Process modelling and analysis of a new product assembly flow shop using a lean and simulation heuristic approach: a case study
摘要
Amidst increasing demands for continuous adjustment, manufacturing sectors of critical products such as medical devices are seeking better efficiency and better responsiveness. This research proposes and evaluates an integrated heuristic framework for optimising the whole assembly flow shop for a medical device. Our integrated heuristic approach incorporates knowledge-based assembly sequence planning, theoretical assembly time estimation, and refinement of the process using Lean principles. Finally, a Discrete Event Simulation (DES) model is developed to assess system performance, featuring an AHP-based Multi-Criteria Decision Making (MCDM) module as the dynamic dispatching logic in the simulation, providing real-time order prioritisation under both static and dynamic demand. Findings from this research demonstrate that layout selection is important and has led to significant performance improvements. The implementation of Lean principles also demonstrated a 30% reduction in assembly cycle time, underscoring the impact of targeted waste removal. Additionally, the simulation results demonstrated that, across all scenarios tested, the proposed rule significantly outperformed the conventional rules, achieving the lowest makespan, mean flow time, and mean tardiness. Overall, the data indicate that bringing together lean principles and MCDM-based scheduling heuristics has the potential to improve productivity within assembly lines dramatically. Although the proposed framework and case study are based on one unique model and study, they offer a data-driven and flexible approach that manufacturers across the discrete assembly sectors can implement. This research also has societal significance in describing a means to enhance the efficiency and timeliness in the production of critical medical devices, thereby reducing patient access and increasing responsiveness to healthcare systems.

^^^^^^^^^^^^^^^^

What you have to do:
Condense the paragraph of the abstract that begins "Amidst increasing demands" into a short bulleted list that keeps its main facts.

Available data:

^^^^^^^^^^^^^^^^

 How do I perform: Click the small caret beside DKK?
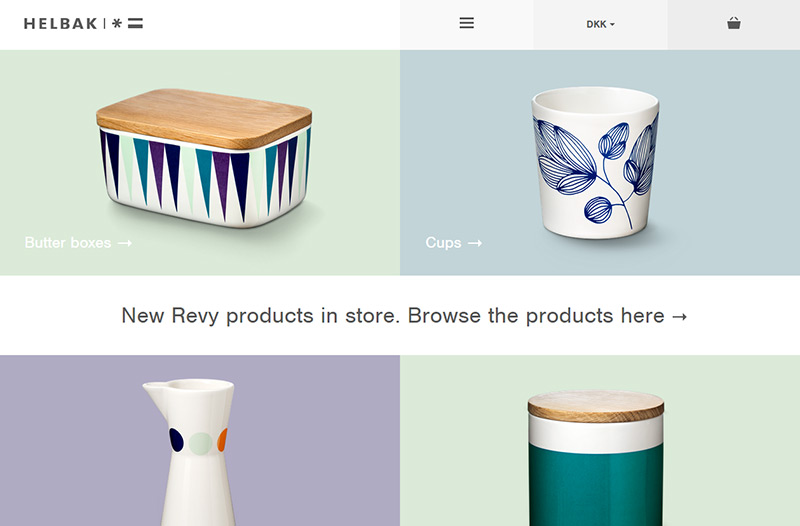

^^^^^^^^^^^^^^^^

Task response:
- Makers of critical products such as medical devices want better efficiency and responsiveness as demands keep changing.
- The research proposes and evaluates an integrated heuristic framework for optimizing the whole assembly flow shop for a medical device.
- The approach combines knowledge-based assembly sequence planning, theoretical assembly time estimation, and process refinement using Lean principles.
- A Discrete Event Simulation (DES) model assesses system performance. It uses an AHP-based Multi-Criteria Decision Making (MCDM) module as dispatching logic that prioritizes orders in real time under static and dynamic demand.
- Layout selection proved important and led to significant performance improvements.
- Lean principles cut assembly cycle time by 30%.
- In all scenarios tested, the proposed rule beat conventional rules, with the lowest makespan, mean flow time, and mean tardiness.
- Combining Lean principles with MCDM-based scheduling heuristics could greatly improve assembly line productivity.
- The work rests on one model and case study, but manufacturers across discrete assembly sectors can apply the data-driven, flexible approach.
- The work has societal value because it offers a way to make production of critical medical devices more efficient and timely.